JEE Mains · Maths · STD 12 - 7.1 indefinite integral
The value of the integral \(\int_{-1}^2 \log _e\left(x+\sqrt{x^2+1}\right) d x\) is :
- A \(\sqrt{5}-\sqrt{2}+\log _{\mathrm{e}}\left(\frac{9+4 \sqrt{5}}{1+\sqrt{2}}\right)\)
- B \(\sqrt{2}-\sqrt{5}+\log _{\mathrm{e}}\left(\frac{9+4 \sqrt{5}}{1+\sqrt{2}}\right)\)
- C \(\sqrt{5}-\sqrt{2}+\log _{\mathrm{e}}\left(\frac{7+4 \sqrt{5}}{1+\sqrt{2}}\right)\)

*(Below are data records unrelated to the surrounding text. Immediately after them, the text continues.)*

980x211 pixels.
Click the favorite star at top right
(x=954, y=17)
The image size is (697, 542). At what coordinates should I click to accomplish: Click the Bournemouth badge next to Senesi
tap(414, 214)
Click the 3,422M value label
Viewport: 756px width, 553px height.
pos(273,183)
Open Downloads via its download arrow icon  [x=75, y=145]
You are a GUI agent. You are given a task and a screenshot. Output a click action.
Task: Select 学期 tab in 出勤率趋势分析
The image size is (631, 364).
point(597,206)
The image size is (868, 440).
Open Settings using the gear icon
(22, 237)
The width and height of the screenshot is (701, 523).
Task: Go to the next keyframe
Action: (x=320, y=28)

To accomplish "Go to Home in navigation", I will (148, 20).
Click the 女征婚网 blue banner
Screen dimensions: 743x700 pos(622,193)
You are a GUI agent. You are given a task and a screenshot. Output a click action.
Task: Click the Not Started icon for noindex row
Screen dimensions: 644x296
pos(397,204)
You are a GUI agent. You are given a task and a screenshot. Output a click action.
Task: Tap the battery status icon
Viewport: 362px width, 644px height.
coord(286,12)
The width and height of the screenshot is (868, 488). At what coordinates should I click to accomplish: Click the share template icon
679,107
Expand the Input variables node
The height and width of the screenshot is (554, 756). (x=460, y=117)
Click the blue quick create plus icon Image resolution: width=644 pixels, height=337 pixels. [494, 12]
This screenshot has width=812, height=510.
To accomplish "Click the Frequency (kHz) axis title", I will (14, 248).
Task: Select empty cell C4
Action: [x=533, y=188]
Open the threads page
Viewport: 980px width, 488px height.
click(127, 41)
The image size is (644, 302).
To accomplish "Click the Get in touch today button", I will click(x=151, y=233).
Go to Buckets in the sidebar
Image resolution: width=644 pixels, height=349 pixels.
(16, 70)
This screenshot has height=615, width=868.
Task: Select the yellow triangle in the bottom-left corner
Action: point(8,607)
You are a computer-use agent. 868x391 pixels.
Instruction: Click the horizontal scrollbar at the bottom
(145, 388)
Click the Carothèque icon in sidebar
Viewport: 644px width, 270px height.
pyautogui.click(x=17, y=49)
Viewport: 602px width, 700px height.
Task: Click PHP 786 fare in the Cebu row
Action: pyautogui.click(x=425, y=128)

- D \(\sqrt{2}-\sqrt{5}+\log _{\mathrm{e}}\left(\frac{7+4 \sqrt{5}}{1+\sqrt{2}}\right)\)
Answer & Solution
Correct Answer
(B) \(\sqrt{2}-\sqrt{5}+\log _{\mathrm{e}}\left(\frac{9+4 \sqrt{5}}{1+\sqrt{2}}\right)\)
Step-by-step Solution
Detailed explanation
\( I=\int_{-1}^2 1 \log _e\left(x+\sqrt{x^2+1}\right) d x \) \( =x \log _e\left(x+\sqrt{x^2+1}\right)-\int_{-1}^2\left(\frac{1+\frac{x}{\sqrt{x^2+1}}}{x+\sqrt{x^2+1}}\right) d x \) \( =x \log _e\left(x+\sqrt{x^2+1}\right)-\int_{-1}^2 \frac{x}{\sqrt{x^2+1}} d x \)…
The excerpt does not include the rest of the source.